SOME STUDIES ON ULTRASONIC JOINING OF THIN COPPER, ALUMINIUM AND PHOSPHOR BRONZE SHEETS

Abstract

The quest to produce cost-effective, efficient, and ergonomically designed products demands the use of assemblies fabricated with assorted materials. Because of the differences in their physical, chemical, and metallurgical properties, joining dissimilar metals has been a difficult task for the researchers. Ultrasonic metal welding has overcome some of these limitations due to its unique characteristics. A number of diversified applications, ranging from small components used in the electronics industry to aerospace and solar, are being fabricated by Ultrasonic Spot Metal Welding (USMW). USMW uses vibrational energy to produce heat at the interface of the faying surfaces. The sheets are subjected to combined normal and shear loading with the help of sonotrode assembly. These combined loads disperse the oxides and contaminants as well as remove the surface asperities so as to form pure metallic bonds in cold conditions without filler metal, flux, or shielding gas. It’s an efficient, green process that takes very little processing time. Since USMW is designed to join dissimilar metals/materials, this study used both similar and dissimilar combinations of phosphor bronze (UNS C51100), copper (UNS C10300), and aluminum (Al 3003).

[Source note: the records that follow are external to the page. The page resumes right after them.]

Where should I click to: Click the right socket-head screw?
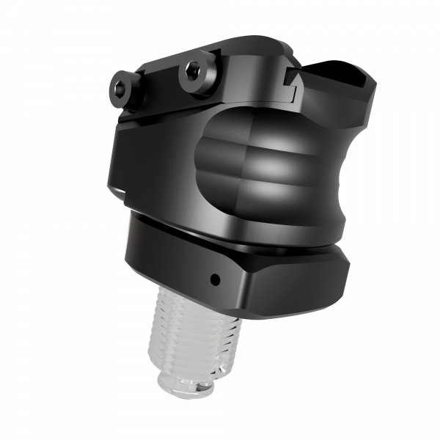(194, 70)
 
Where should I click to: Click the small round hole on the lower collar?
(214, 279)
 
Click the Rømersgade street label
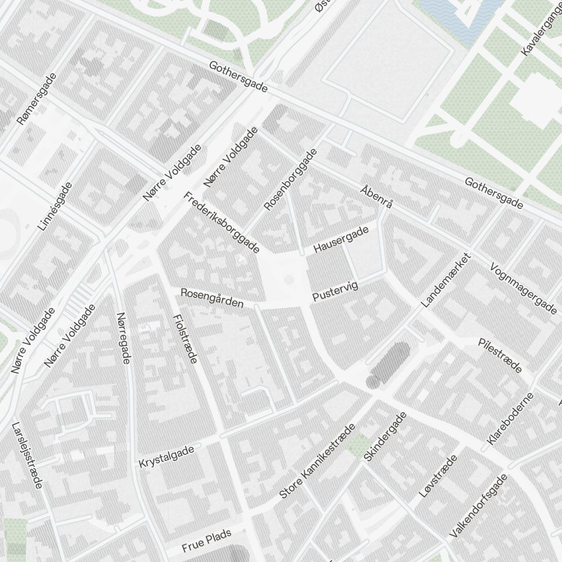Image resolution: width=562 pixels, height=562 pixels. [37, 99]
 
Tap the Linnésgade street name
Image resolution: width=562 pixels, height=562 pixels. [55, 206]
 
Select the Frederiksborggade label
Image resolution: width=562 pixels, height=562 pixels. [221, 222]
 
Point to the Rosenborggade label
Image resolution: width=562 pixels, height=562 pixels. [291, 179]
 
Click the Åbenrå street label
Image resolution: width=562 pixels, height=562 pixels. [376, 197]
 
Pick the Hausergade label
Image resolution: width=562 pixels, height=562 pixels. [341, 239]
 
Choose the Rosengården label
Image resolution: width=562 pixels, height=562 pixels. [211, 298]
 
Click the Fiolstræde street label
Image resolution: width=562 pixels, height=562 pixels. [185, 338]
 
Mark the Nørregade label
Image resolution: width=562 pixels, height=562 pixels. [123, 338]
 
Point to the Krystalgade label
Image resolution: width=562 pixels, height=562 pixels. [166, 456]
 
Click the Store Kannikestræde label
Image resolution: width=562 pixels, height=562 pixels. [318, 461]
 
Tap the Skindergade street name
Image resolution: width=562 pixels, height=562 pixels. [385, 437]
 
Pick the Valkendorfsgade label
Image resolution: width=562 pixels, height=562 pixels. [478, 505]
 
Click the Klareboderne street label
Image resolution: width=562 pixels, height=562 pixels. [510, 419]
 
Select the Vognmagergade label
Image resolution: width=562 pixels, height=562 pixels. [523, 288]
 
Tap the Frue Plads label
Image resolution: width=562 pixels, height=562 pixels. [206, 542]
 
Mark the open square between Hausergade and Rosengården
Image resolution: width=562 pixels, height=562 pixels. [284, 277]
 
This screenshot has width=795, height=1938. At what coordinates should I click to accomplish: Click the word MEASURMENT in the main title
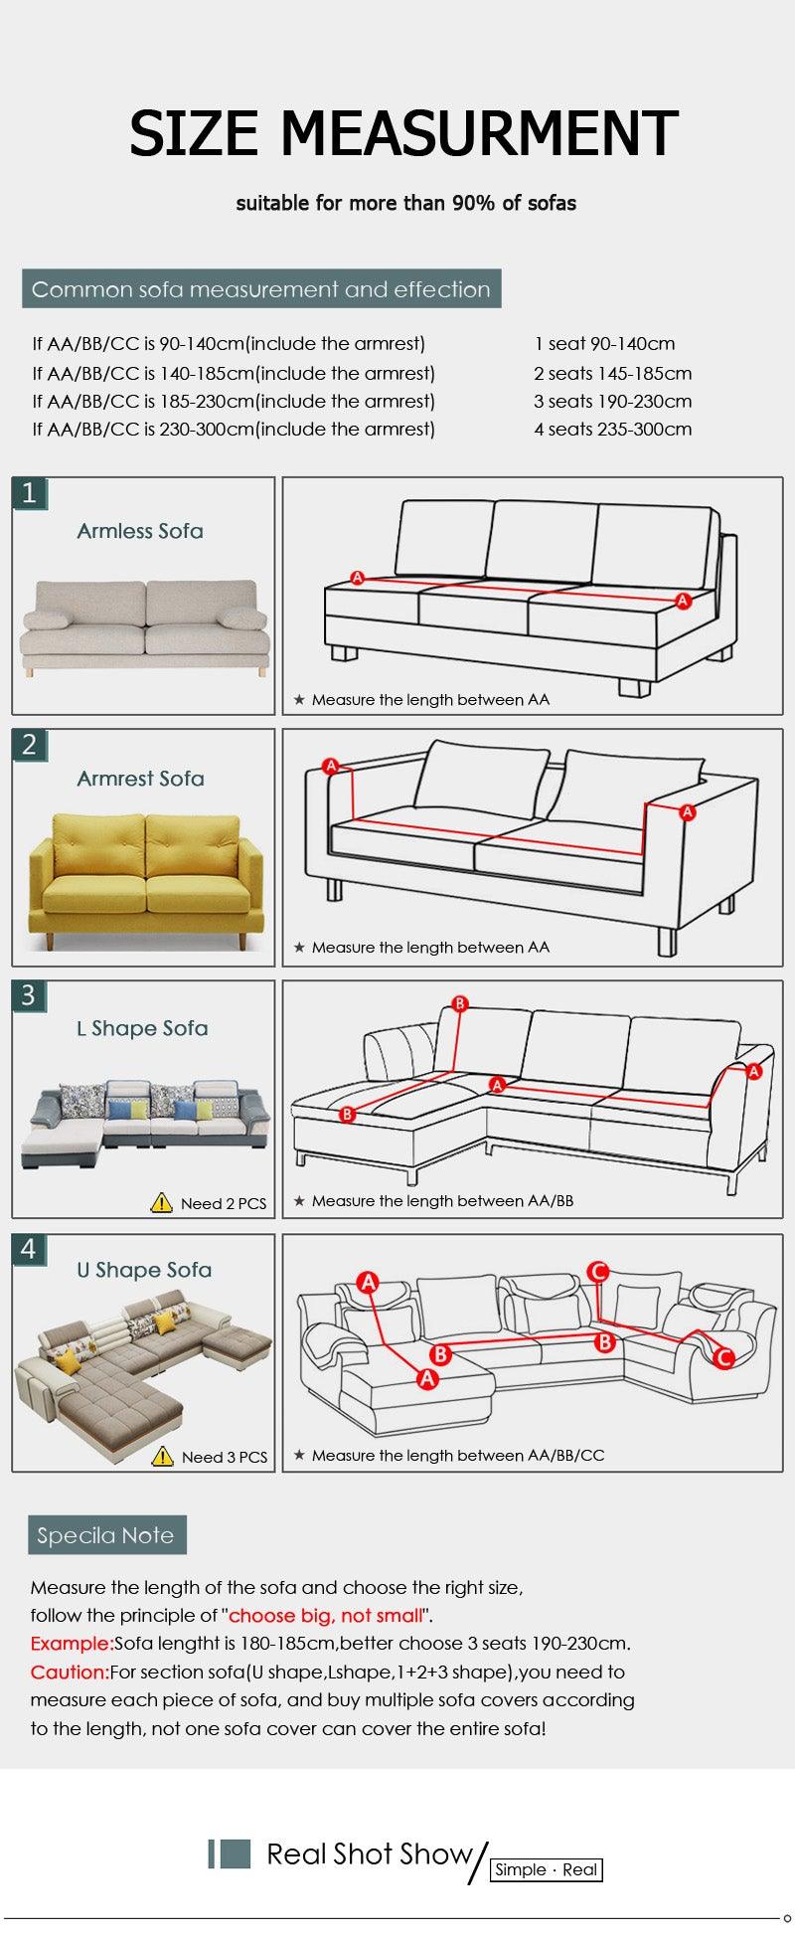480,135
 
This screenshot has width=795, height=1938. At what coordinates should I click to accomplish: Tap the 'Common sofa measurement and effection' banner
261,289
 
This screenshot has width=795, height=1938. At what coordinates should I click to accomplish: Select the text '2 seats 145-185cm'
612,374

It was observed through the available literature that there is a need for the optimization of the process parameters along with the characterization of the weld joint in the case of USMW. With these goals in mind, experiments were carried out in both 'Time Control Mode' and 'Energy Control Mode' using different experimental designs. The Analysis of Variance (ANOVA) is utilized on the response parameters-tensile shear load and the weld area. Weld pressure is observed as the most significant parameter, followed by weld time, and vibration amplitude, in affecting the weld strength. A reasonably good correlation is observed between the tensile shear load and the weld area between all the combinations of the weld metals. The process parameters are optimized by coupling the regression model as a fitness function with vii

the simulated annealing optimization algorithm. Finally, the confirmatory experimental results substantiated the predicted results and validated the proposed methodology. The modeling and simulation of the USMW process is carried out using FEM. The model is utilized for the study and prediction of the thermal profiles at the weld interface. The heat fluxes generated due to deformation and friction are calculated and assigned as boundary conditions during thermal simulation. The forecast of temperature is done under various welding conditions. The maximum temperature obtained by transient simulation at the weld interface is 368.8℃, 369.4℃ and 296.1℃ for PB-PB, PB-Cu, and PB-Al, respectively. The continuous reduction in the temperature is observed towards the extremes of the weld metal. The sonotrode and the anvil achieve a lower temperature in comparison to the weld interface. The effect of clamping force and bonding ratio on the interface temperature is observed to be positive. The weld interface is distinguished as the weld zone, TMAZ and HAZ. The model is validated with the maximum absolute errors within 5% for PB-PB joints, 6.26% for PB-Cu joints, and 5.68% for PB-Al joints between the observed and predicted temperature results. A correlation coefficient of 0.96, 0.87, and 0.86 is established between the simulated temperature result and the weld strength for PB-PB, PB-Cu, and PB-Al, respectively. Thus, it is clear that the interface temperature has a strong linear relationship with joint strength and is a major deciding factor for achieving strong joints. The effect of the weld energy on interface temperature and weld strength is also explored. It is observed that the values of peak interface temperature and tensile-shear strength increase with the welding energy. The failure mode changes from interfacial to nugget pull-out at a considerably high energy level during the tensile-shear load test. There is a significant rise in the tensile-shear load initially, but a negligible change is observed in the last stage. The scanning electron microscopy (SEM) revealed that the joining line appears almost straight at a low energy level but fades away at a higher energy level. The bonding region ultimately viii

acquires the shape of a wavy, convoluted interface. Micro-bonding accompanied by interlocking is observed as the primary joining mechanism at high energy level. Hence, it can be concluded that joint strength in USMW was the combined result of the formation of micro-bonds and mechanical interlocking due to the swirling of metal at the interface. The observations and the results of the current study reflect that different combinations of PB, Cu, and Al give very good responses to the ultrasonic spot metal welding in the given ranges of the parameters. Hence, this joining technique can be effectively used for the fabrication of thin components made of these metals. This study can provide useful inputs for the industries involved in the manufacturing of battery electrical vehicles, solar panels, small electrical and electronic products like relays, contacts, and heat sinks etc.